Лихо, едва прикасаясь пальцами к смолисто-черной баранке, вел машину Никола, напуская на себя равнодушный, непроницаемый вид. За многие годы он выучился с первого взгляда улавливать настроение директора и хорошо знал, когда можно побалагурить, когда следует помолчать. Сейчас он помалкивал, будто не замечая хмурого Челышева, однако на ухабах мягко притормаживал, старательно объезжая рытвины, и тогда его, казалось, ленивые пальцы становились цепкими и пружинистыми.
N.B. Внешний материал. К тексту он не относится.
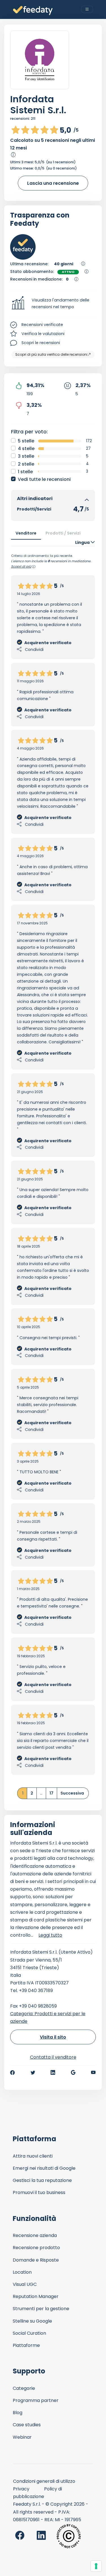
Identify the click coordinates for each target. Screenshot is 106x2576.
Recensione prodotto (36, 2247)
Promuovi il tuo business (39, 2192)
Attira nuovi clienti (33, 2156)
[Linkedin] (53, 2072)
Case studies (27, 2424)
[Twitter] (33, 2072)
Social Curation (29, 2333)
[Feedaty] (33, 11)
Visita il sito (53, 2037)
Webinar (22, 2437)
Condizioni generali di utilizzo (44, 2481)
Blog (17, 2412)
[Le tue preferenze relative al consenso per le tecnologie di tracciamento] (96, 2566)
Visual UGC (25, 2284)
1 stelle (25, 471)
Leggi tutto (50, 1935)
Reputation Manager (36, 2296)
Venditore (26, 533)
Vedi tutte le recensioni (44, 479)
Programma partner (36, 2400)
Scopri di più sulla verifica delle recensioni (51, 354)
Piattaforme (26, 2345)
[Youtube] (93, 2072)
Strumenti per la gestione (41, 2308)
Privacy (21, 2489)
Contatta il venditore (53, 2057)
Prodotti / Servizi (63, 533)
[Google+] (73, 2072)
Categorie (24, 2388)
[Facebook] (12, 2072)
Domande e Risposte (36, 2260)
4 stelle (26, 448)
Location (22, 2272)
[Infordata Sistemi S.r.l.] (39, 60)
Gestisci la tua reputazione (42, 2180)
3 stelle (26, 456)
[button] (53, 303)
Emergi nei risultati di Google (44, 2168)
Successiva (72, 1793)
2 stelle (26, 464)
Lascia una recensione (53, 183)
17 (51, 1793)
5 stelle (26, 441)
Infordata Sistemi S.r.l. (38, 104)
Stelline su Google (32, 2321)
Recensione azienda (35, 2235)
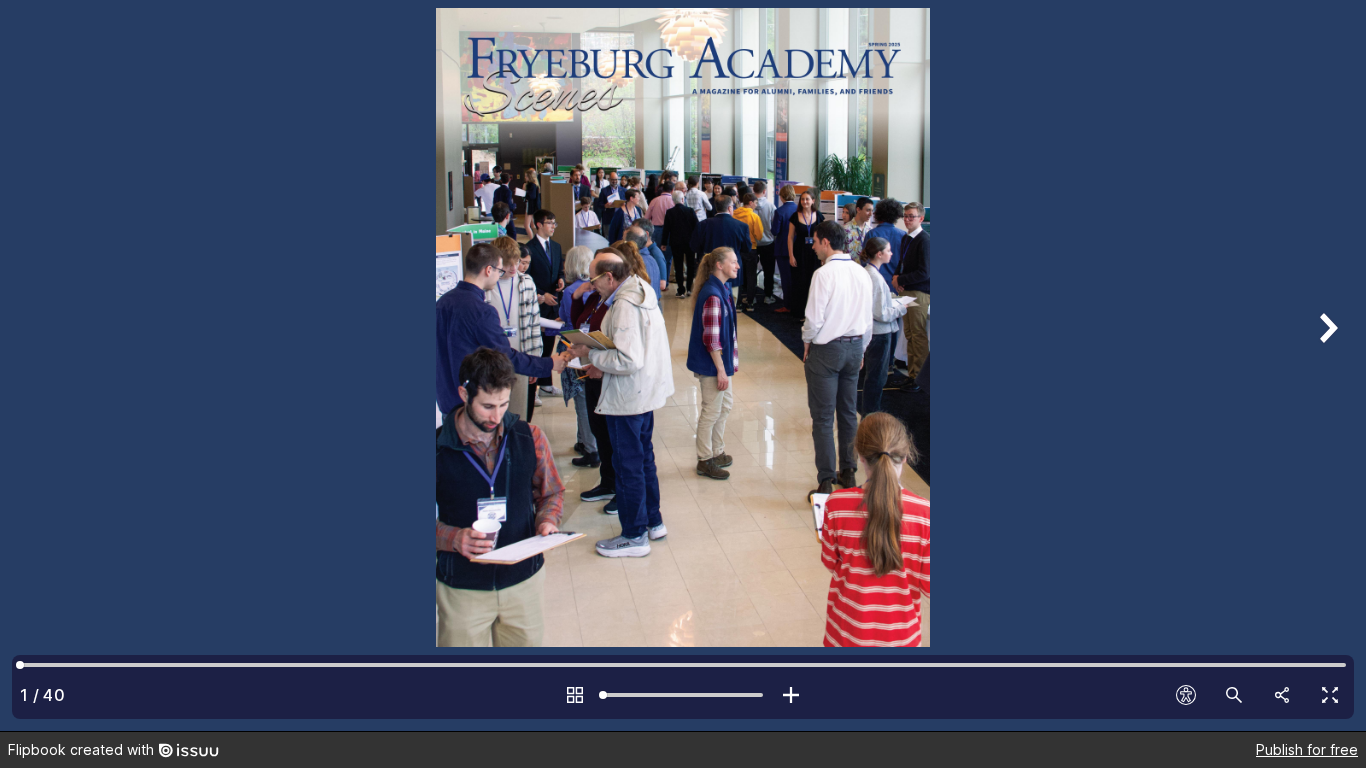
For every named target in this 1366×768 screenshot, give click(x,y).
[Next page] (1326, 365)
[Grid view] (575, 695)
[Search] (1234, 695)
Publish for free (1307, 749)
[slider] (683, 695)
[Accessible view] (1186, 695)
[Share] (1282, 695)
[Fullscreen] (1330, 695)
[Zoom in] (791, 695)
Не доезжая метров четыреста до Сосновки, Челышеву вдруг захотелось остаться одному. Совсем одному. В тишине.
— Тормозни-ка, пройдусь.
Закуривая, он выждал, пока осядет взбитая колесами дорожная пыль, и неторопливо зашагал к поселку. Машина уже скрылась за поворотом, оставив на минуту в окружающем лесу надсадное гудение своего изношенного мотора. Но вскоре и эти звуки растаяли вдали улетающим эхом. И сразу же появились новые звуки: торопливый и звонкий стук дятла, пересвист пичуг, шум леса. Даже не шум — дыхание. Затяжное, ровное и глубокое дыхание, по которому только и можно было определить, что там, над лесом, в синей вышине, могучими волнами перекатывается ветер.
Который год ездит Челышев по этому шляху, и ни разу не пришло ему в голову остановиться, вдохнуть лесной прохлады, оглядеться и увидеть, что рядом со скрежетом лебедок и лязгом вагонеток существует другой мир — несуетный и бесконечно ласковый. Он бывал в лесу и не видел леса. Он постоянно, минута за минутой, день за днем, год за годом, жил единственными лишь мыслями — о заводе, одними заботами — заводскими. Он мерил шагами поселок, карьеры, цеха, матерщинил, горевал при неудачах, радовался успехам, но даже и не предполагал, что можно радоваться лесной прохладе, чистому воздуху, стуку дятла.